"""

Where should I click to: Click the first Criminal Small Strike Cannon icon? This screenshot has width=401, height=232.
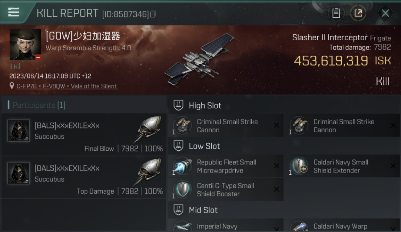tap(182, 126)
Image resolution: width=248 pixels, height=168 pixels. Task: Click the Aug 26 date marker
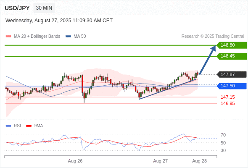[x=75, y=161]
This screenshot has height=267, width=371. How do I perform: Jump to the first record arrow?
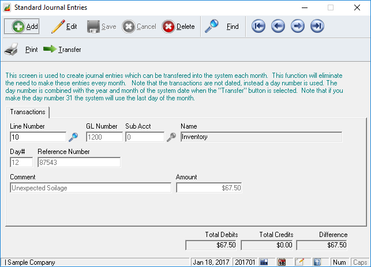[x=258, y=27]
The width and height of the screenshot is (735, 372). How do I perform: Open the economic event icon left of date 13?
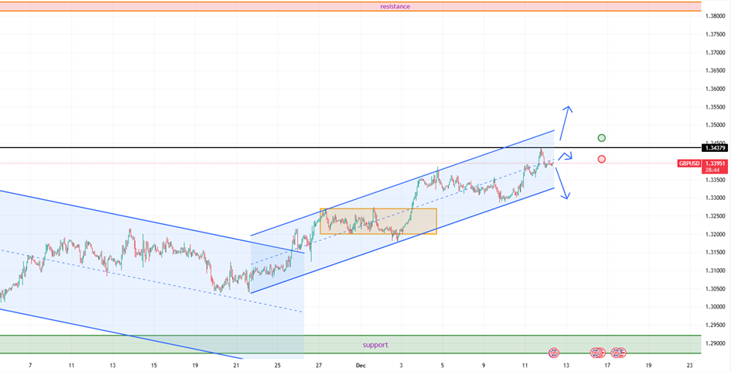click(553, 353)
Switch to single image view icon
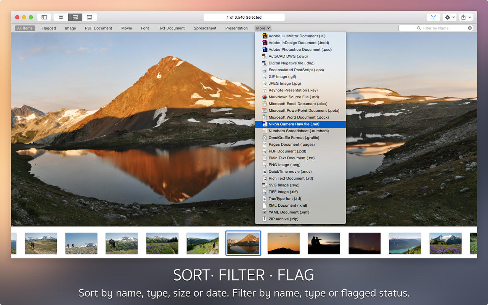The image size is (488, 305). point(89,17)
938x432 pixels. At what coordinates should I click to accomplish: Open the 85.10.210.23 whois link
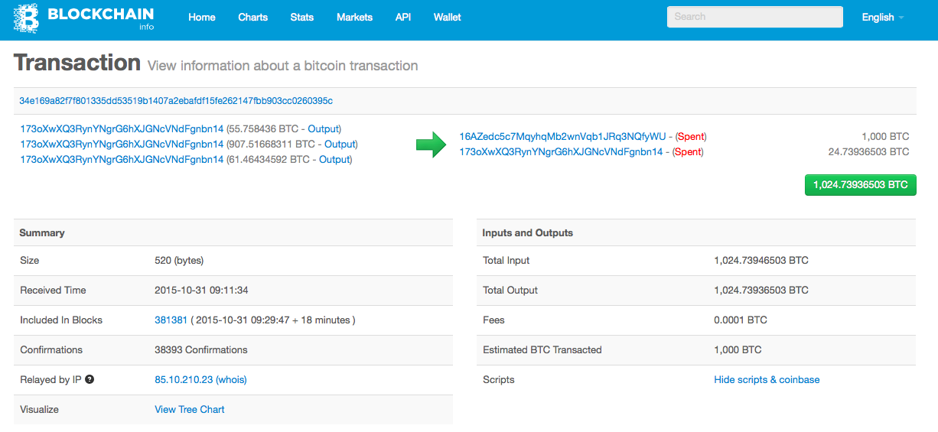[x=200, y=380]
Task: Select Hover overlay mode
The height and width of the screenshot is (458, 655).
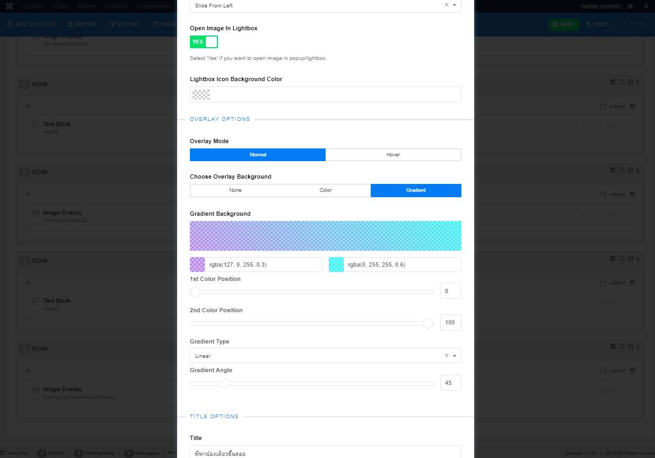Action: [x=393, y=155]
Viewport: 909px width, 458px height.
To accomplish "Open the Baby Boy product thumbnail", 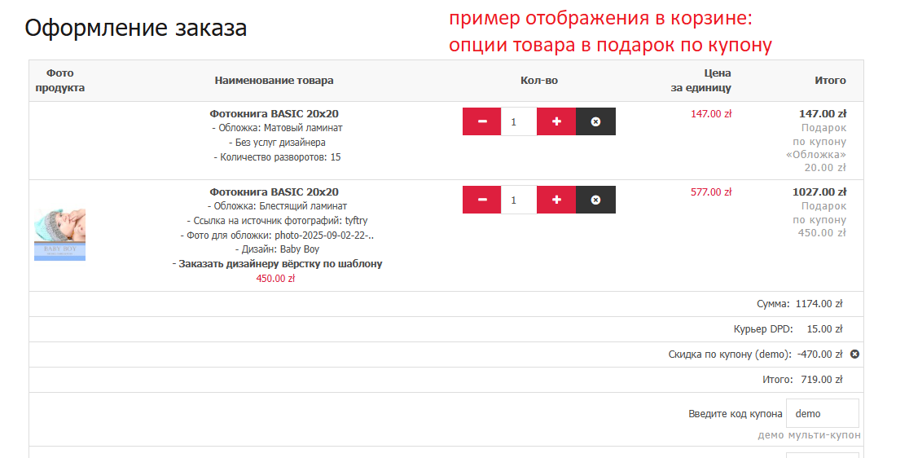I will [x=59, y=235].
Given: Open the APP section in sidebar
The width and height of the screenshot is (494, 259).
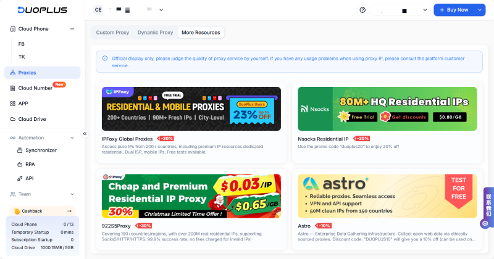Looking at the screenshot, I should 23,104.
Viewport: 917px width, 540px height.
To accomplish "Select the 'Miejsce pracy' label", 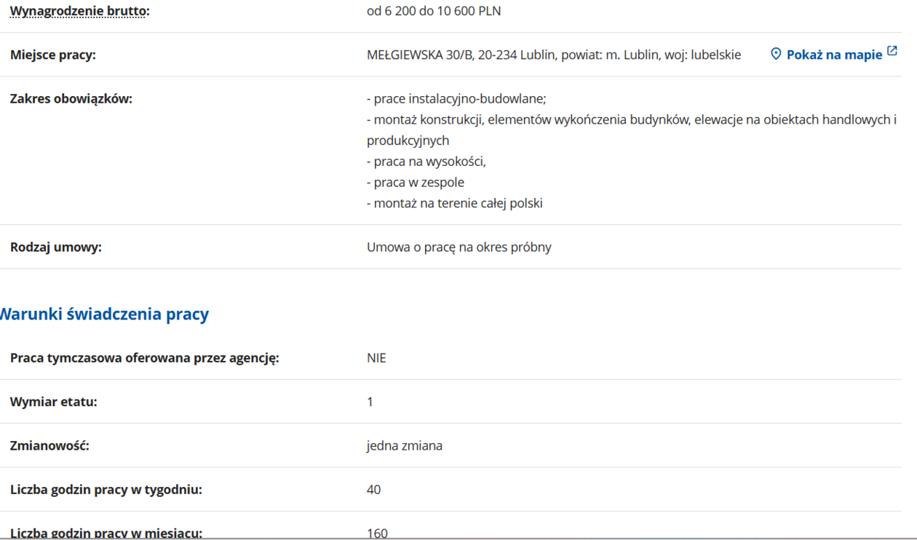I will click(53, 55).
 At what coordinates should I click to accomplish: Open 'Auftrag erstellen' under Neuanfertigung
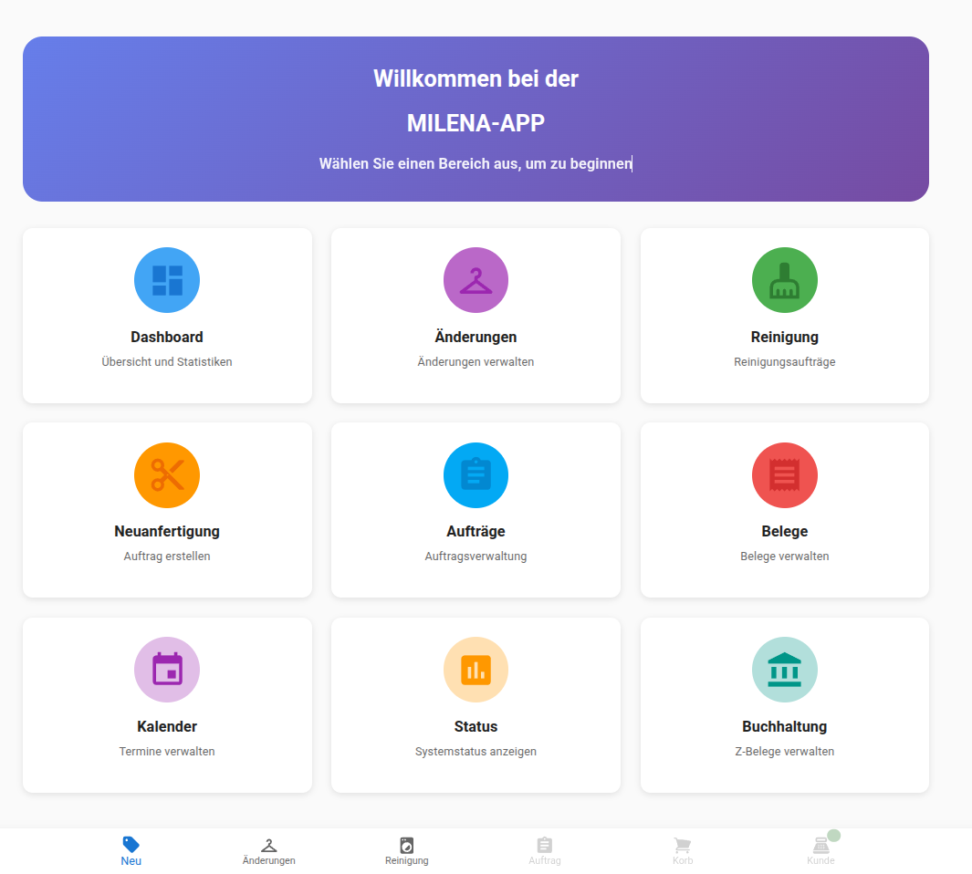167,557
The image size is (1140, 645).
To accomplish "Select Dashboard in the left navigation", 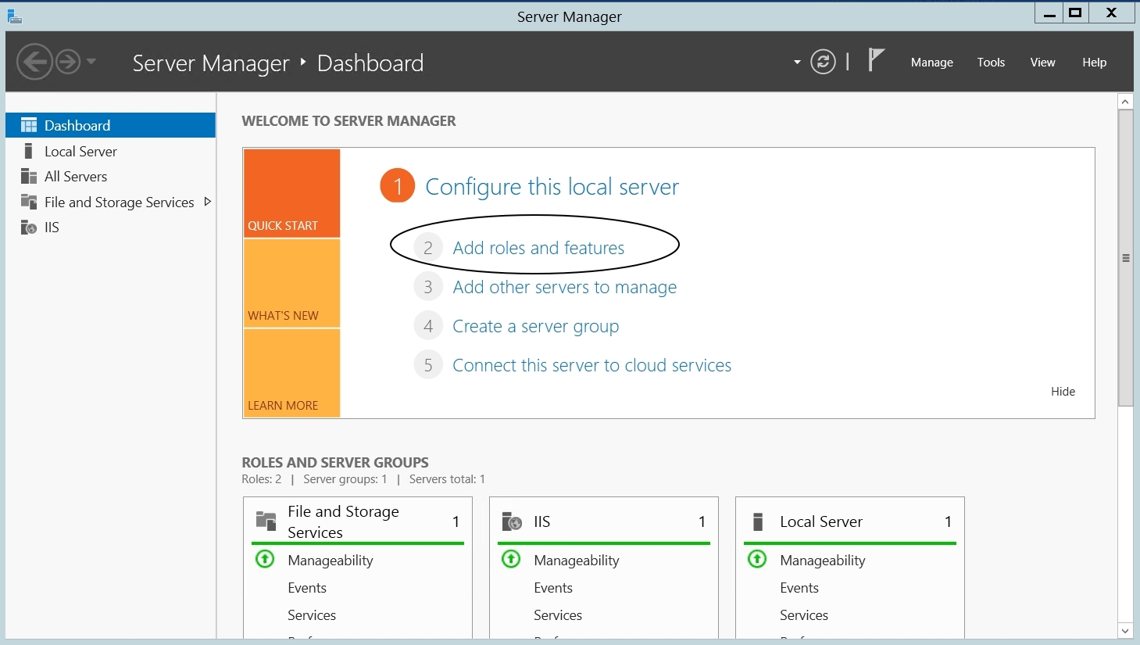I will pyautogui.click(x=77, y=125).
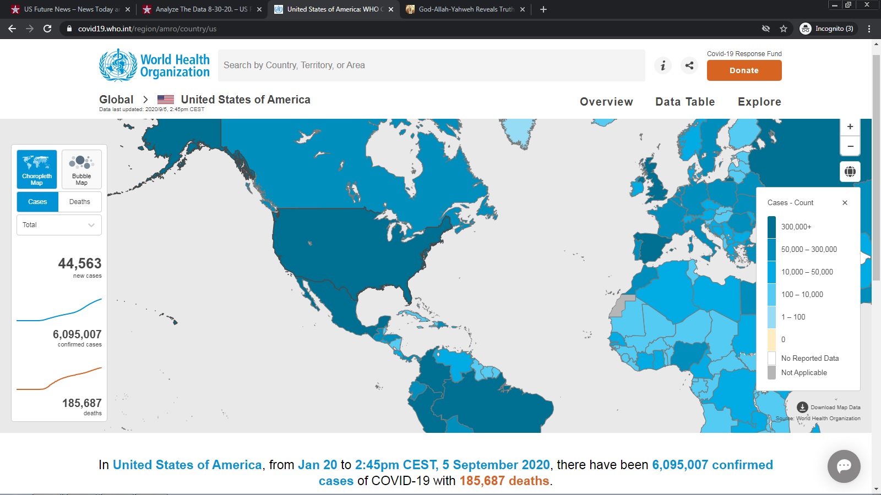Toggle map data to Deaths

pyautogui.click(x=80, y=202)
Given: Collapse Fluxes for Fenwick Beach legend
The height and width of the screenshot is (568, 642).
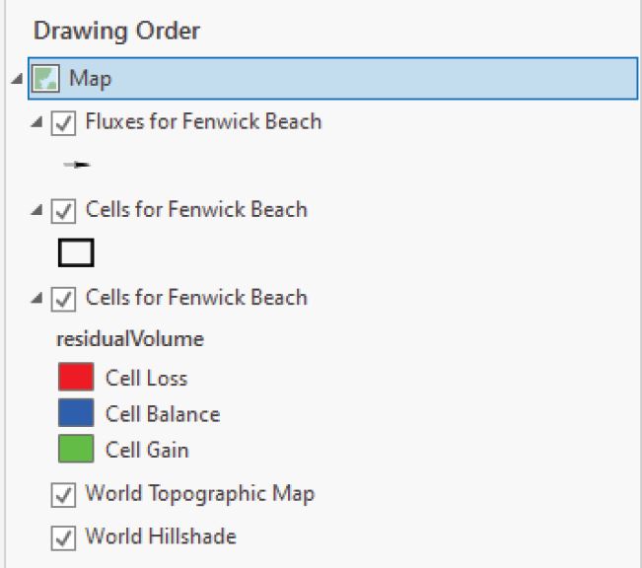Looking at the screenshot, I should tap(36, 121).
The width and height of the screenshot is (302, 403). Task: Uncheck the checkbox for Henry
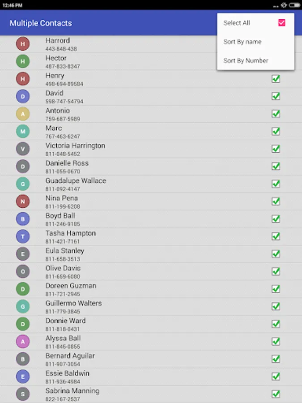276,79
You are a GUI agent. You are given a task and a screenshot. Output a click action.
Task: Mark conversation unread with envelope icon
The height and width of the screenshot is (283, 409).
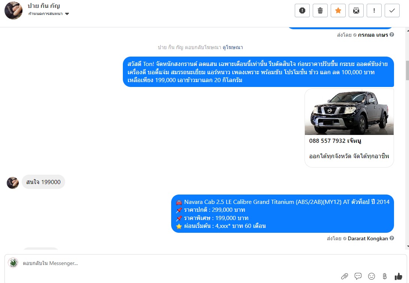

"""

**WHAT YOU SHOULD DO**: Scan the material above for the string "Viewport", and copy every line where it is found.

**RESPONSE TO THE TASK**:
Viewport: 909px width, 458px height.
Viewport: 917px width, 540px height.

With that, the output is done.